Getting Over Getting Older

Yes and no, says Garfinkel, who heads Gerontology Service, a consulting practice for institutions that deal with the elderly. She finds that we associate aging with dysfunction. A young person in poor health tends to report feeling old, while an old person in good health feels young and active. "It's a two-way street," says Garfinkel. "If you aren't in good health, it's very hard to think young. But if you think young, have good genes, and take care of yourself, you'll probably feel and seem younger than you are."

Believing yourself to be in better than normal condition for your age is typical for healthy people in general. It's not that we're deluding ourselves, it's simply that the interplay of chronological age and physical health is much stronger than we tend to realize.

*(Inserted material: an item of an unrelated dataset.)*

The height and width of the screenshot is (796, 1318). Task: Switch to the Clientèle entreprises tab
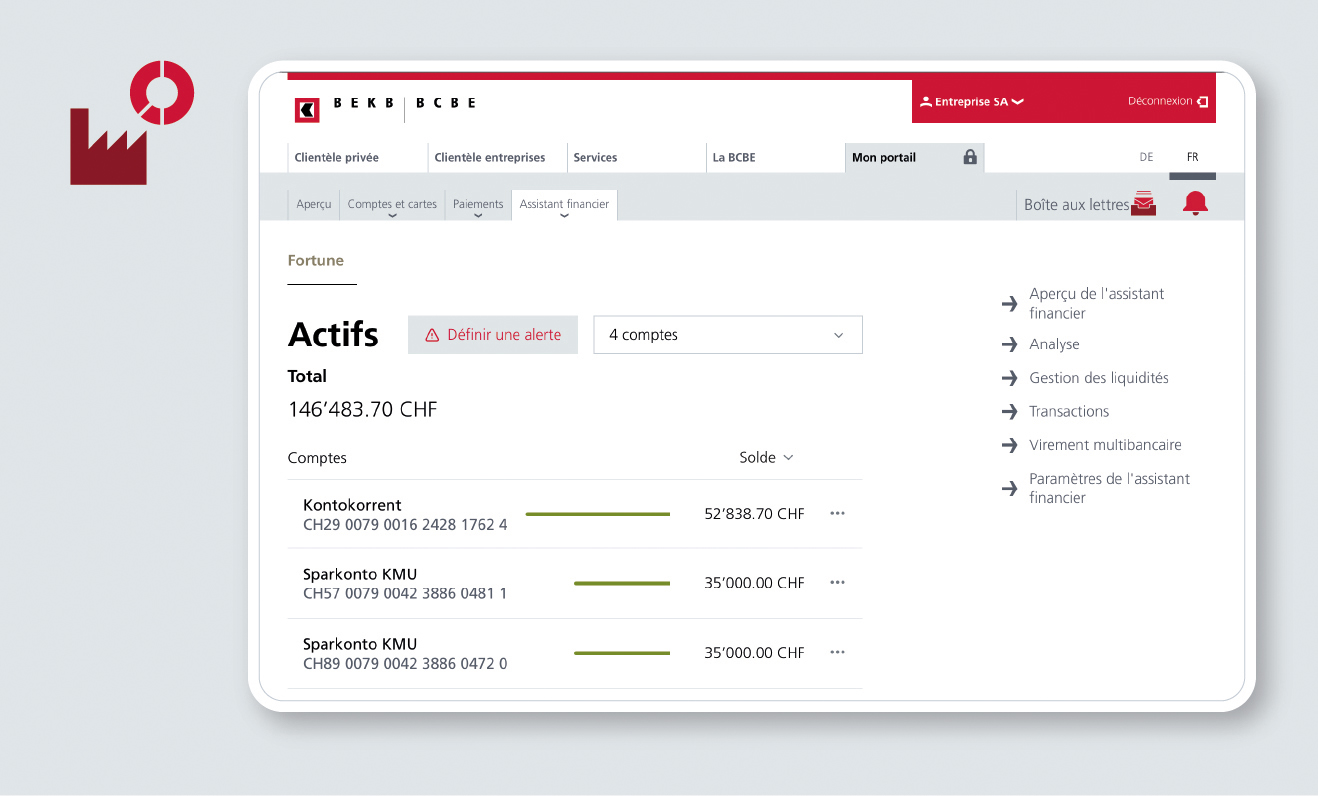tap(490, 157)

That's why the following statistical impossibility can exist: According to "The Wrinkle Report," a national survey of more than 1,200 people ages 30 to 50, three in four baby boomers think they look younger than their actual years, and eight in ten say they have fewer signs of facial aging than other people their age. "People in their forties and those in their eighties actually say quite similar things," Garfinkel reports. "It's more an indication of physical health than of anything else. If we don't feel bad, we feel great. We're a little bit like the people in Lake Woebegon, whose children are all above average."

AM I OLD YET?

People tend not to feel downright old, no matter what their age. They just get more and more surprised when they look in the mirror and see the ways in which. they're changing physically The fact is that aging tends to be subtle and most losses come hand in hand with small, new rewards. For example, one's first gray hairs may arrive around the same time one earns a major promotion--somehow the equation of loss and gain nets out in a surprisingly satisfying manner. In some way, we continue to expect that the next milestone will be the one that makes us suddenly feel old.

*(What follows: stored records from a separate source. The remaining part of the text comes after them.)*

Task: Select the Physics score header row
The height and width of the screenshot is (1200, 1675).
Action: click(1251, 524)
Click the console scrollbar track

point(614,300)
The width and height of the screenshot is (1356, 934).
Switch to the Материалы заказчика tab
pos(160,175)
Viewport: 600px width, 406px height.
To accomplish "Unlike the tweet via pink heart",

I'm reminded of a birthday luncheon I went to recently for a friend who's just rounded the hump of thirty Call her Sally Sally had anticipated the event with a great deal of fear and anxiety, and was surprised at how little change the actual big day had wrought. I mentioned that I'd felt very few negative changes during my thirties, and said that I felt surer of myself and much happier than I'd been in my twenties. Then Kim, our 43-year-old friend, smiled broadly at both of us and said that the thirties were a wonderful decade. We continued eating for a moment. After a bit, Sally turned to me and said, "How old are you again? Thirty-eight?"

"Thirty-seven," I snapped. Kim's smile drooped--to her, my quick reaction meant that though I was happy to be getting older, I didn't want to be as old as she was. In fact, she's right. I'm enjoying each year far more than I might have imagined possible as a teenager, but that doesn't mean I want my life to pass any more quickly. As much as I like my thirties, I'm not giving up a single year before it's time.

Paradoxically, I do know that, on most levels, the future looks promising. Given all the fear we seem to have of it, the wondrous news is that getting older is a generally positive thing. We don't just accumulate years, we also gain wisdom which enables us to make decisions with less of the fussing and wheel-spinning that marked our teens and twenties. "I often think the excess energy of youth is nature's way of compensating for a lack of wisdom," says Garfinkel. "All that zip means you don't collapse from all the work of chasing your own tail."

As we get older, we know more not only about the world but about ourselves. We have better attention spans and an increased ability to focus. "In general, most non-neurotic older people are content with what they've done with their lives, are happy, have high self-esteem, and a sense of well-being," says clinical psychologist Forrest Scogin, Ph.D., of the University of Alabama. "We become more adaptable and flexible, and have a greater understanding of our own resilience."

Conventional thinking has always emphasized the miserable, crotchety older person, Scogin adds, but in fact unhappiness is far from the norm. Rates of depression tend to decline after the age of 45, for both men and women. (There's a slight--but temporary--blip in men's rates around the time of retirement.) Other research shows that our sense of what we deem most important for happiness tends to alter appropriately as we age, a sign of the true resilience of the human spirit: We may not look as fresh-faced, but we like ourselves more. We actually think fewer negative thoughts. Life becomes simpler.

Our priorities shift in a healthy and adaptive fashion. "We care less about our appearance and more about our emotional well-being, our character, and our involvements in the world at large and with those we love," says clinical psychologist Betsy Stone, Ph.D., of Stamford, Connecticut.

One other rosy aspect to the future is that as physical attributes become a little less stunning, sex roles begin to blur. Men become more accommodating and emotionally expressive; women more assertive and active in meeting their own needs. With a little less passion, a little less division of roles, and an increase in contentment and openness with one another, relationships in later life tend to become far more important, satisfying, and mutual.